NEW YORK, Oct. 31 (UPI) -- Apple co-founder Steve Jobs' last words were "Oh wow. Oh wow. Oh wow," his sister says.
In her eulogy for her brother she delivered at an Oct. 16 memorial service at Stanford University and printed as an opinion piece in Sunday's New York Times, Mona Simpson explained what she knew about Jobs.
"Steve worked at what he loved. He worked really hard. Every day," said Simpson, a novelist and a professor of English at the University of California, Los Angeles. "He was the opposite of absent-minded.
"He was never embarrassed about working hard, even if the results were failures.
"Novelty was not Steve's highest value. Beauty was. For an innovator, Steve was remarkably loyal. He didn't favor trends or gimmicks.
"His philosophy of aesthetics reminds me of a quote that went something like this: 'Fashion is what seems beautiful now but looks ugly later; art can be ugly at first but it becomes beautiful later.
"Steve always aspired to make beautiful later.
Love was important to Jobs, she said.
"Steve was like a girl in the amount of time he spent talking about love.

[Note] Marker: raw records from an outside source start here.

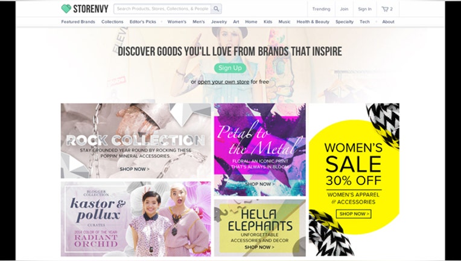Follow the open your own store link
This screenshot has height=261, width=461.
pos(223,82)
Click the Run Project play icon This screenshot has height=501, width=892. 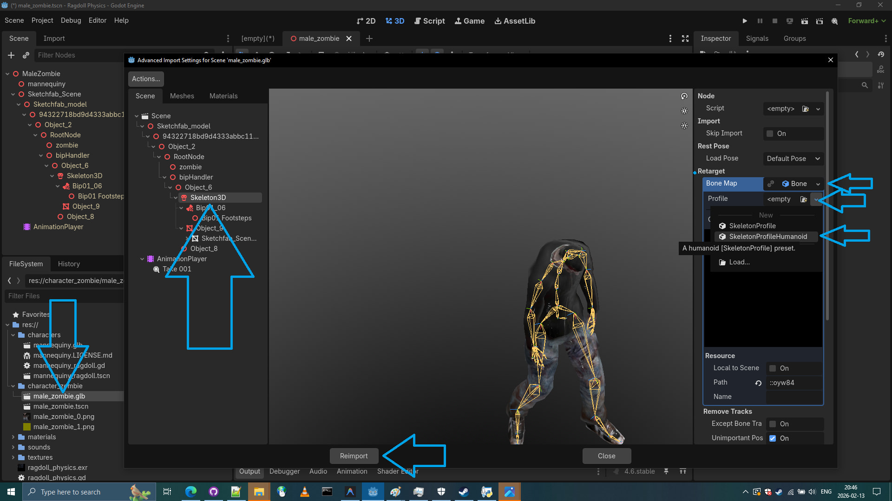[745, 21]
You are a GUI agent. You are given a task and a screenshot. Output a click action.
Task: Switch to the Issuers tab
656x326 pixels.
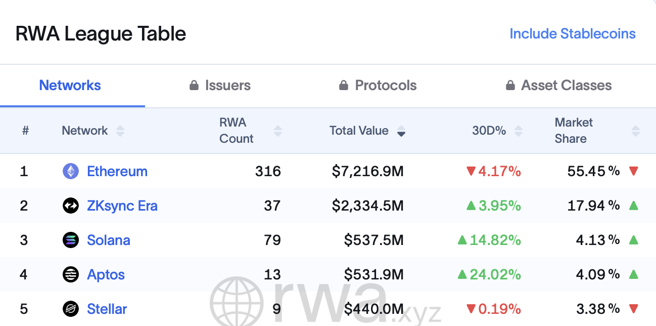[227, 86]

Love was his supreme virtue, his god of gods," Simpson said. "He tracked and worried about the romantic lives of the people working with him."

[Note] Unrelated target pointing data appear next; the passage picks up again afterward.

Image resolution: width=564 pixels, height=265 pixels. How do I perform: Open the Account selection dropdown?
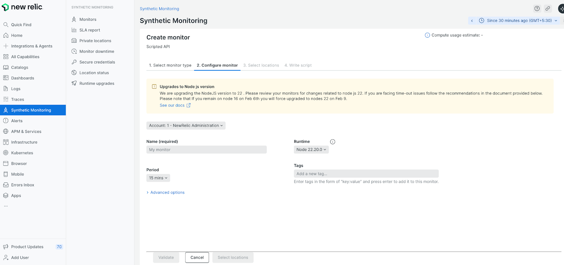(186, 126)
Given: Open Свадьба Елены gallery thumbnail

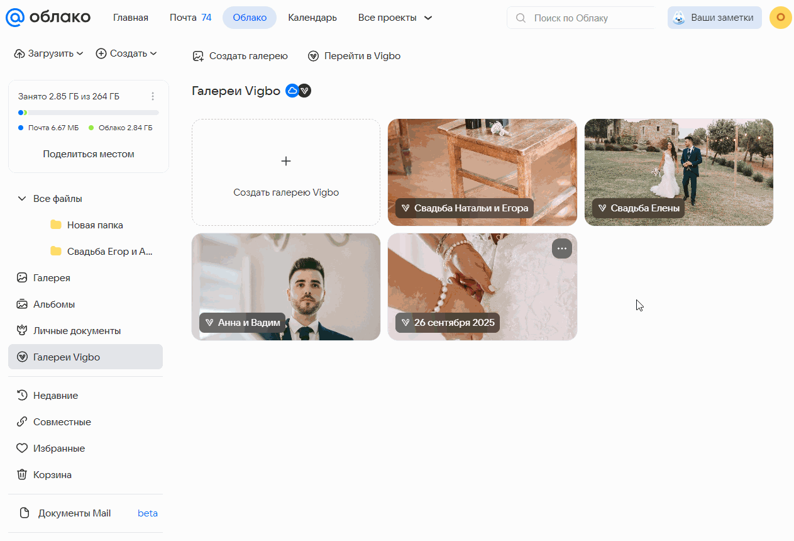Looking at the screenshot, I should click(x=679, y=172).
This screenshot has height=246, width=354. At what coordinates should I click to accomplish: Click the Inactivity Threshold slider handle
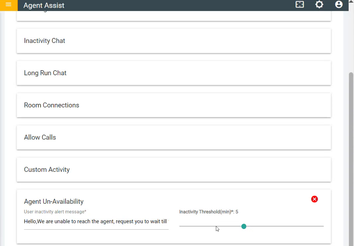[x=244, y=226]
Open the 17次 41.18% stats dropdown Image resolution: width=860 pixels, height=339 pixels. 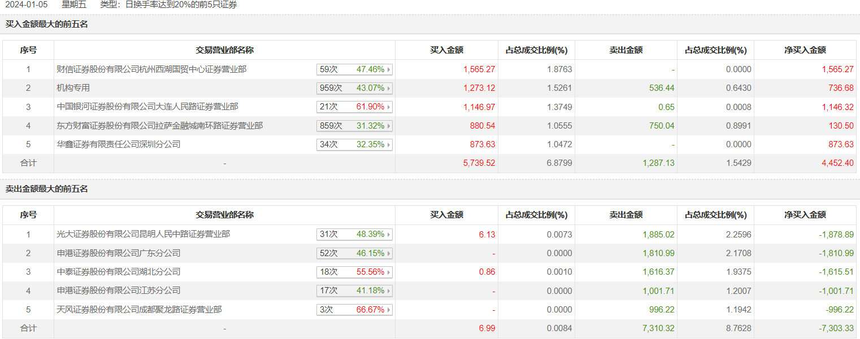coord(354,290)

She also said Jobs was "willing to be misunderstood," was "humble," "cultivated whimsy" and "liked to keep learning."
She recounted how he battled his illnesses, pushing himself to walked further each day after his liver transplant.
Even in his hospital bed, he was an innovator, sketching devices for medical equipment, she said.
Later, when his cancer overtook him and he was slipping away, he still battled for each breath, she said.
"Death didn't happen to Steve," she said, "he achieved it."
But just before he did, there were those final words he spoke just hours earlier: "Oh wow. Oh wow. Oh wow."